Must be female, late 20s, and provide a photo with your resume? *shakes head* Could you even get away with an ad like this in North America anymore?
Maybe I'm being too Politically Correct.
Thursday, May 17, 2012
As most of you know Qatar has a strict immigration policy. Only citizens from a few countries, such as the GCC, can enter Qatar without a visa. And citizens of another 33 countries (pretty much the Western nations), can get a tourist visa on arrival. Everyone else needs to apply for a visa in advance and to get a work-visa/residence-permit you have to be sponsored by an employer. For a married couple the family can be sponsored by the person who has the residence permit but only if they earn above a certain level of income every month (I think QAR 10000 but I'm not 100% on that). If you lose your residence permit because you’ve lost your job you and everyone you're sponsoring have to leave the country. Also, there is pretty much no chance you'll ever become a citizen, no matter how long you've lived here.
It seems pretty strict but I'm not sure what choice Qatar has. It has the highest GDP per capita in the world and is close to India, Pakistan, Yemen, Iraq and a number of other countries with large populations and issues with poverty.
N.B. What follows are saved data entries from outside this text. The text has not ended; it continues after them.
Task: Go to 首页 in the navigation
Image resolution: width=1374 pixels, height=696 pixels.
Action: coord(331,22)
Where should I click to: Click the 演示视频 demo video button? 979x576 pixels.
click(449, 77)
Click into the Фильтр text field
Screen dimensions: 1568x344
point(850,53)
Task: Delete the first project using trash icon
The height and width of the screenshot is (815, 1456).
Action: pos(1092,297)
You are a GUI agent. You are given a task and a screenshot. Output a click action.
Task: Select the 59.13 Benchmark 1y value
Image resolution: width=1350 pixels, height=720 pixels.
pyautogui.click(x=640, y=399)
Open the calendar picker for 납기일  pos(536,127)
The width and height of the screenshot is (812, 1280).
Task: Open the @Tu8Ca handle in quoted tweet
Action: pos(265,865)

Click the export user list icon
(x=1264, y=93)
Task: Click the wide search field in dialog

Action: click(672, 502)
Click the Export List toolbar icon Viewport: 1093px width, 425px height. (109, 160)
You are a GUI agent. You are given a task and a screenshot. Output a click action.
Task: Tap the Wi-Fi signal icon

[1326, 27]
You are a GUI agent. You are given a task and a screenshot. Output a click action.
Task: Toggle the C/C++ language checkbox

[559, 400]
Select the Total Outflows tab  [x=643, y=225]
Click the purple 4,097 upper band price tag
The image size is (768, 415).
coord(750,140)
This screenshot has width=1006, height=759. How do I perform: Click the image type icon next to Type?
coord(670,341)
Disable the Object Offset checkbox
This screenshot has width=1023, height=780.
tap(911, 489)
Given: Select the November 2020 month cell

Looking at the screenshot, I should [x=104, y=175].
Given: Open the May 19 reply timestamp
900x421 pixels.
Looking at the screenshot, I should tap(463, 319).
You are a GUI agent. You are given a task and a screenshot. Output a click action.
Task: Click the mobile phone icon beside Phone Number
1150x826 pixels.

If Qatar wasn't so strict then hundreds of thousands of economic migrants would flood the country.
This got me thinking about poverty in other parts of the world and the rationales people come up with to explain it. Everyone points to Africa wondering why it continues to be mired in poverty despite its natural resources and aid from other countries. Similar things tend to be discussed about Central and South America, and some parts of Asia. People mention things like the possible after-effects of colonialism, or whether it's due to "cultural differences" compared to more successful countries, and a smattering of others have more racist views (“those” people will always have problems, they tend not to work hard, etc.). I remember an article a long time ago that pointed out that in the 1950s Kenya had a higher GDP per capita than South Korea, and now people ask why South Korea went on to be more successful than Kenya, implying cultural differences or work ethic may have been the key factor.
So when I looked at the countries we see as successful (i.e. “the West”, even though countries like Japan and South Korea are usually placed in this group) I noticed a trend that may also help explain part of their success -- isolation from massive economic migration when they were developing.
Part of the problem with aid to poor nations is that population growth and economic migration might swamp the initial benefit, essentially a macro version of "tragedy of the commons”. For example (on a small scale), if an aid group builds a well for a village of 500 people, but other nearby villages don't have clean water, then it is likely that people from the outlying villages, or migrants from farther away going to the area, will stay at the village with the well instead of the other villages. In a short period of time a well for 500 people might now be used by thousands of people. 10 years after the well was dug there is another appeal from the aid group for money to dig more wells because there's not enough clean water supplied by the first well for everyone. The initial improvement gained by the original 500 villagers is now depleted by the increase in people and so everyone is no better off than they were before.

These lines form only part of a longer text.